Your goal: An exact transcription of all the entries below is required.

[Dataset entries]
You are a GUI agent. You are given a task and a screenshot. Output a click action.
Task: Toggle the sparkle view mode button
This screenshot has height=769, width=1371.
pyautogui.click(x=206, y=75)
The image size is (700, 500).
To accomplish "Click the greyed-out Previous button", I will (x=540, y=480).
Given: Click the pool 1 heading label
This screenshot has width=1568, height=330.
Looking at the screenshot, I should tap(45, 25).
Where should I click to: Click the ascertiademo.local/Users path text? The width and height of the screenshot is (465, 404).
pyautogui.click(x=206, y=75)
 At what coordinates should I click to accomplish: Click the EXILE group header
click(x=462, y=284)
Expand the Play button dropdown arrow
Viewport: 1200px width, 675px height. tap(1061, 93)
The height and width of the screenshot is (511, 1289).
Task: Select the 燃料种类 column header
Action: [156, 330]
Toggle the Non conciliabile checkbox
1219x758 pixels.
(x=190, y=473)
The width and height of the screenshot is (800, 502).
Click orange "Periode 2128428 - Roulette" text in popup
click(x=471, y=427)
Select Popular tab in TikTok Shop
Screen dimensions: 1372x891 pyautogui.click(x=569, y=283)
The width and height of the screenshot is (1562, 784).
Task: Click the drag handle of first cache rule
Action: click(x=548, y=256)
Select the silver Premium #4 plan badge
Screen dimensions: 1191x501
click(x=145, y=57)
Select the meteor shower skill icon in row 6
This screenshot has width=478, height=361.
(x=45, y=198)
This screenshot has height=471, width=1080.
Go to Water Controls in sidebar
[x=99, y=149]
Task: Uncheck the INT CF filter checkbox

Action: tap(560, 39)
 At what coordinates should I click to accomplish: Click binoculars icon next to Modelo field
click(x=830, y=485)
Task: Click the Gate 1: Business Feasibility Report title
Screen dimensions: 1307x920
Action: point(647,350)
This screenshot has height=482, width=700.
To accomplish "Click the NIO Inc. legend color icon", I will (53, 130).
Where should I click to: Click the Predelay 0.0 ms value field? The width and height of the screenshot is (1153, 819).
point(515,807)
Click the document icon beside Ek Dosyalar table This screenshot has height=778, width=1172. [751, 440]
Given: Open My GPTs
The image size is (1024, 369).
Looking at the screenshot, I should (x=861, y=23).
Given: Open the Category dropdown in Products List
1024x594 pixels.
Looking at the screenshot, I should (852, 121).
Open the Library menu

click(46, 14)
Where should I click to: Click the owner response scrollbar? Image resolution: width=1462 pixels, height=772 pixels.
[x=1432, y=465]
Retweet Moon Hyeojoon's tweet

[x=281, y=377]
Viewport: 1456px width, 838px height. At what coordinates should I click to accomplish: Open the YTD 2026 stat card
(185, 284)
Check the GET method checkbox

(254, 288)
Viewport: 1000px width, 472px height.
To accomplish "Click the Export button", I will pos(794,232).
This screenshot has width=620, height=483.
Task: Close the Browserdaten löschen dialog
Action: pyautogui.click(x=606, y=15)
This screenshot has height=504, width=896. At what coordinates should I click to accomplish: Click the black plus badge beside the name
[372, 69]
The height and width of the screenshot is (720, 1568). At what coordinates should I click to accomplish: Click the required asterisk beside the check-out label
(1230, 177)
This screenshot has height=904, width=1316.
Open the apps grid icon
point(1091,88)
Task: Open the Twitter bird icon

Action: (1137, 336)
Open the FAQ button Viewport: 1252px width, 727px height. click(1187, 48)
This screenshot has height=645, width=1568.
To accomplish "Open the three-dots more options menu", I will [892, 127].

Exercise solution:
You are a GUI agent. You are given a task and a screenshot. Output a click action.
Task: Toggle the sparkle view mode button
This screenshot has height=769, width=1371.
pyautogui.click(x=206, y=75)
The image size is (700, 500).
To accomplish "Click the greyed-out Previous button", I will (x=540, y=480).
Given: Click the pool 1 heading label
This screenshot has width=1568, height=330.
Looking at the screenshot, I should tap(45, 25).
Where should I click to: Click the ascertiademo.local/Users path text? The width and height of the screenshot is (465, 404).
pyautogui.click(x=206, y=75)
 At what coordinates should I click to accomplish: Click the EXILE group header
click(x=462, y=284)
Expand the Play button dropdown arrow
Viewport: 1200px width, 675px height. tap(1061, 93)
The height and width of the screenshot is (511, 1289).
Task: Select the 燃料种类 column header
Action: [156, 330]
Toggle the Non conciliabile checkbox
1219x758 pixels.
(x=190, y=473)
The width and height of the screenshot is (800, 502).
Click orange "Periode 2128428 - Roulette" text in popup
click(x=471, y=427)
Select Popular tab in TikTok Shop
Screen dimensions: 1372x891 pyautogui.click(x=569, y=283)
The width and height of the screenshot is (1562, 784).
Task: Click the drag handle of first cache rule
Action: click(x=548, y=256)
Select the silver Premium #4 plan badge
Screen dimensions: 1191x501
click(x=145, y=57)
Select the meteor shower skill icon in row 6
This screenshot has width=478, height=361.
(x=45, y=198)
This screenshot has height=471, width=1080.
Go to Water Controls in sidebar
[x=99, y=149]
Task: Uncheck the INT CF filter checkbox

Action: tap(560, 39)
 At what coordinates should I click to accomplish: Click binoculars icon next to Modelo field
click(x=830, y=485)
Task: Click the Gate 1: Business Feasibility Report title
Screen dimensions: 1307x920
Action: point(647,350)
This screenshot has height=482, width=700.
To accomplish "Click the NIO Inc. legend color icon", I will (53, 130).
Where should I click to: Click the Predelay 0.0 ms value field? The width and height of the screenshot is (1153, 819).
point(515,807)
Click the document icon beside Ek Dosyalar table This screenshot has height=778, width=1172. [751, 440]
Given: Open My GPTs
The image size is (1024, 369).
Looking at the screenshot, I should (x=861, y=23).
Given: Open the Category dropdown in Products List
1024x594 pixels.
Looking at the screenshot, I should (852, 121).
Open the Library menu

click(46, 14)
Where should I click to: Click the owner response scrollbar? Image resolution: width=1462 pixels, height=772 pixels.
[x=1432, y=465]
Retweet Moon Hyeojoon's tweet

[x=281, y=377]
Viewport: 1456px width, 838px height. At what coordinates should I click to accomplish: Open the YTD 2026 stat card
(185, 284)
Check the GET method checkbox

(254, 288)
Viewport: 1000px width, 472px height.
To accomplish "Click the Export button", I will pos(794,232).
This screenshot has width=620, height=483.
Task: Close the Browserdaten löschen dialog
Action: pyautogui.click(x=606, y=15)
This screenshot has height=504, width=896. At what coordinates should I click to accomplish: Click the black plus badge beside the name
[372, 69]
The height and width of the screenshot is (720, 1568). At what coordinates should I click to accomplish: Click the required asterisk beside the check-out label
(1230, 177)
This screenshot has height=904, width=1316.
Open the apps grid icon
point(1091,88)
Task: Open the Twitter bird icon

Action: (1137, 336)
Open the FAQ button Viewport: 1252px width, 727px height. click(1187, 48)
This screenshot has height=645, width=1568.
To accomplish "Open the three-dots more options menu", I will [892, 127].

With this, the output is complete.